Nouvelle cuisine (new cooking) came about in the 1960s as an attempt on the part of classically trained
chefs to produce simpler, less heavy dishes than the traditional flour-based gravies and overcooked,
stodgy ingredients. Over the past 100 years or so, there have been two approaches concerning
cooking that produced nouvelle cuisine.
The first approach has been to simplify dishes, using lighter ingredients, reducing cooking times, and emphasizing the natural flavour of the ingredients rather than covering them over with heavy sauces.
The second approach has been to encourage the artistic abilities of the chef, which sometimes results in elaborate, fussy arrangements of food and inevitably leads to complex kitchen procedures.

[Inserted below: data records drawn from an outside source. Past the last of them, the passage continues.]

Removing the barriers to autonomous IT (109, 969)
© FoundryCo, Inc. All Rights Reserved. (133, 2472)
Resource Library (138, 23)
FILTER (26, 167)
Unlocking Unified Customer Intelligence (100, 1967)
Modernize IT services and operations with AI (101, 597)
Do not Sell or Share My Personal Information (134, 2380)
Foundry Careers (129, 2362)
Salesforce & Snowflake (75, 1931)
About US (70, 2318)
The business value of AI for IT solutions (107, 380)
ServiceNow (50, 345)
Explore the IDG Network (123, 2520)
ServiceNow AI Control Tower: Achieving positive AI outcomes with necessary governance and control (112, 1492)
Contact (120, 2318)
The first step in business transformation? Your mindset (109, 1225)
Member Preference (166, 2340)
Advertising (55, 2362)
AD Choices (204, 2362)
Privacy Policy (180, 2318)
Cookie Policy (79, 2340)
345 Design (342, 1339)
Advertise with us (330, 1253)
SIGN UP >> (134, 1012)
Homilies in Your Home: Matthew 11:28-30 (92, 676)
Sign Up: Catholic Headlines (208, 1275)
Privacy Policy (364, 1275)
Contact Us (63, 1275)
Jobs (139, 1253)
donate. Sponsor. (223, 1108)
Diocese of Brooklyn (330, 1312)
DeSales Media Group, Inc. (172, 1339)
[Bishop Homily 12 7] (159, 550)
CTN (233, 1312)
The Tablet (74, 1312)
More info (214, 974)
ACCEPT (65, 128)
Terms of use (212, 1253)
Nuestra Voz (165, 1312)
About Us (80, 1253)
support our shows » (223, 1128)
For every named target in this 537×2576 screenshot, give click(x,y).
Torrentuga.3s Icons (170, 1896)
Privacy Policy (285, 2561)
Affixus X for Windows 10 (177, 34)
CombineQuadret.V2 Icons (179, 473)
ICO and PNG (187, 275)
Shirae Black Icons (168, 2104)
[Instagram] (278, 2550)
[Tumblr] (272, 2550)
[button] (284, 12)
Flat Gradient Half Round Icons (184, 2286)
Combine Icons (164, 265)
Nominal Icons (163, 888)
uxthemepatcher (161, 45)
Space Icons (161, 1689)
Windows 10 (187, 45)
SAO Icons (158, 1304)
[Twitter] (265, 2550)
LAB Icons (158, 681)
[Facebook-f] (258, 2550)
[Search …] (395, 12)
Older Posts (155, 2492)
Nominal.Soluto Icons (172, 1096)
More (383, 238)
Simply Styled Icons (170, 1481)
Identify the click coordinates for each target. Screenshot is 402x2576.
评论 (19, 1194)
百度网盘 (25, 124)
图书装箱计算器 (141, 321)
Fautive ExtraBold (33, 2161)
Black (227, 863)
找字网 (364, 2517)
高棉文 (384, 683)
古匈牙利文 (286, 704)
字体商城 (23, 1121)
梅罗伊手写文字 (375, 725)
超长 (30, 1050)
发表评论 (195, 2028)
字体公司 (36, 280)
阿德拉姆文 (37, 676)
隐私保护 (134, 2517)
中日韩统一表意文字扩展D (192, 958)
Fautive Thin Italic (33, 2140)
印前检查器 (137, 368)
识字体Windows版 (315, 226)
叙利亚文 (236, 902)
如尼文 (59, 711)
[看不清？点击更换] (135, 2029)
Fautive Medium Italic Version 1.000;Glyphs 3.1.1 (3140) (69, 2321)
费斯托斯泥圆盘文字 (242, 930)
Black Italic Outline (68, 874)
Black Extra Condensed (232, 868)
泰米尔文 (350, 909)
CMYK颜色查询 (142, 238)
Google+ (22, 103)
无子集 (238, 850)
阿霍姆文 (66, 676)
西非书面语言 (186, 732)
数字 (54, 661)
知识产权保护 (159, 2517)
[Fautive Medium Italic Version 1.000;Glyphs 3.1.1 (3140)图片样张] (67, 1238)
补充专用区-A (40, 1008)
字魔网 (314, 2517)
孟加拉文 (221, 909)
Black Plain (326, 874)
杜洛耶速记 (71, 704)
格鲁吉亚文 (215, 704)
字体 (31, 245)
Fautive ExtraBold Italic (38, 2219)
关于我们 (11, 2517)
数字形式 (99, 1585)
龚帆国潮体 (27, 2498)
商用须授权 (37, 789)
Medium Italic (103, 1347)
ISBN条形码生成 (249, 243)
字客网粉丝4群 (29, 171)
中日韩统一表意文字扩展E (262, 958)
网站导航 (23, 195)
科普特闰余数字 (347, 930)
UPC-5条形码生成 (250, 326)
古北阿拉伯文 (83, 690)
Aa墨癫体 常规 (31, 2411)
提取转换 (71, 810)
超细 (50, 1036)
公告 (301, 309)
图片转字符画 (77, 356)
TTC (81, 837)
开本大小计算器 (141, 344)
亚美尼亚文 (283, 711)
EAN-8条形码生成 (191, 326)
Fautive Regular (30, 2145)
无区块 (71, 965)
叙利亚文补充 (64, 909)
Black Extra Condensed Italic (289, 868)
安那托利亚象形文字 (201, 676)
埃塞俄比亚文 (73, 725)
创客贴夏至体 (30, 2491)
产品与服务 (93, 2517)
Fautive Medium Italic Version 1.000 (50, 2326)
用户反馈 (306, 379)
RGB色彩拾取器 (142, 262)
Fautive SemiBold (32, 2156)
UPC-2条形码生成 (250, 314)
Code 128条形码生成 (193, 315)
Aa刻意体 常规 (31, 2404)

A combination of the two gave rise to nouvelle cuisine, and it was immensely popular until the 1980s. But it has since changed form and many of the earlier excesses have dropped away. Some people say that nouvelle cuisine is dead, but in reality, it is just the use of the phrase that has died out. Its principles have been taken up and woven into other styles of cooking and presentation.
So, you can thank nouvelle cuisine for the advent of fresher, lighter ingredients, and for the absurdity of being presented a plate full of food piled so precariously in a vertical column (viagra food) that you can’t eat it without making a terrible mess.